VenaBlock® is a next-generation non-thermal endovenous closure system developed for the treatment of chronic venous insufficiency and symptomatic varicose veins. Unlike traditional thermal ablation techniques — such as endovenous laser ablation (EVLA) or radiofrequency ablation (RFA) — VenaBlock® seals diseased veins using medical-grade cyanoacrylate adhesive, completely eliminating the need for heat energy.

The Technology Behind VenaBlock®

The active ingredient in VenaBlock® is a specifically formulated cyanoacrylate polymer — a class of medical-grade adhesive widely used in surgical applications. When introduced into the lumen of an incompetent saphenous vein, the adhesive rapidly polymerizes on contact with blood, creating a durable mechanical seal that permanently closes the vein.
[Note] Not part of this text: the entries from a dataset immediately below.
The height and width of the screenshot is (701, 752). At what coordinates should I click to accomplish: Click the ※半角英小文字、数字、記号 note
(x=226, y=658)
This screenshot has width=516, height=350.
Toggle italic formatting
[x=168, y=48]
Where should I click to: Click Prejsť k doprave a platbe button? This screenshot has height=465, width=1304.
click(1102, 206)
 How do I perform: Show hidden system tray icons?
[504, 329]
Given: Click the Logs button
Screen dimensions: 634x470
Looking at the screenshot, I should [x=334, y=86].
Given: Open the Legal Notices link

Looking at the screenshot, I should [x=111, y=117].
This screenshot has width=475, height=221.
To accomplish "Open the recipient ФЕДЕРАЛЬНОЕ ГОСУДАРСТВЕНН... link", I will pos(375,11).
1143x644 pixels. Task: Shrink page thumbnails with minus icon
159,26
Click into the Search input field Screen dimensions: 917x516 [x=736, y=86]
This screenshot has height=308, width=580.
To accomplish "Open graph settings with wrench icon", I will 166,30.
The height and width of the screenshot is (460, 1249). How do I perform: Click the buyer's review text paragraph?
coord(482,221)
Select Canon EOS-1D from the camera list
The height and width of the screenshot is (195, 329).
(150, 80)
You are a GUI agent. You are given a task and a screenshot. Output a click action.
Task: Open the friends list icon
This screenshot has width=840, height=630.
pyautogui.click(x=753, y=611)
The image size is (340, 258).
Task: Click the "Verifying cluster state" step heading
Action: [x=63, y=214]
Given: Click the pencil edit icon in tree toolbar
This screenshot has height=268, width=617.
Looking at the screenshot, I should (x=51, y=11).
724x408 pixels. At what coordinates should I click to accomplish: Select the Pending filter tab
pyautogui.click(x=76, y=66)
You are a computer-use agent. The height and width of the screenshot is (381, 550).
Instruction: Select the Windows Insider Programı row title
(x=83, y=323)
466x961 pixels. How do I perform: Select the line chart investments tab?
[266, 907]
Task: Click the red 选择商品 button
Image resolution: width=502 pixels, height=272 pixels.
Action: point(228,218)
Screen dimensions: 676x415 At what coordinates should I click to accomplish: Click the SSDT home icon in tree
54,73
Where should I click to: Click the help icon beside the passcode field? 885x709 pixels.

The procedure is performed under real-time duplex ultrasound guidance, ensuring precise catheter positioning and controlled adhesive delivery throughout the vein segment.

Key Clinical Advantages

  • No thermal energy: Eliminates the risk of nerve damage and skin burns associated with laser and RF techniques
  • No tumescent anesthesia: Only a single injection at the puncture site — significantly reducing patient discomfort
  • Reduced adhesive volume: ~1.2 ml per vein, up to 30% less than comparable systems
  • Rapid recovery: Most patients resume normal activities within 2 hours
  • Compression stockings optional: No mandatory post-procedure compression requirement

Who Is VenaBlock® Indicated For?

VenaBlock® is indicated for patients with symptomatic great saphenous vein (GSV) or small saphenous vein (SSV) incompetence, classified CEAP C2–C6. It is particularly suitable for:

  • Patients with needle phobia who cannot tolerate multiple tumescent injections
  • Patients requiring bilateral treatment in a single session
  • Physicians seeking an outpatient, office-based solution with minimal downtime

Clinical Evidence

VenaBlock® has been evaluated in multiple international clinical studies. The RIVIERA trial (Singapore) demonstrated high technical success and safety at 6-month follow-up. Long-term data shows a 12-month closure rate of 93.75% and a 12-month closure rate of 93.75% (long-term follow-up ongoing), confirming durable efficacy comparable to thermal ablation methods.

Conclusion

VenaBlock® represents a significant advancement in minimally invasive vein care. By combining the proven efficacy of endovenous closure with a non-thermal mechanism, it delivers excellent patient outcomes while substantially reducing procedural complexity and post-operative discomfort. For physicians and patients seeking a modern, evidence-based approach to varicose vein treatment, VenaBlock® is a compelling choice.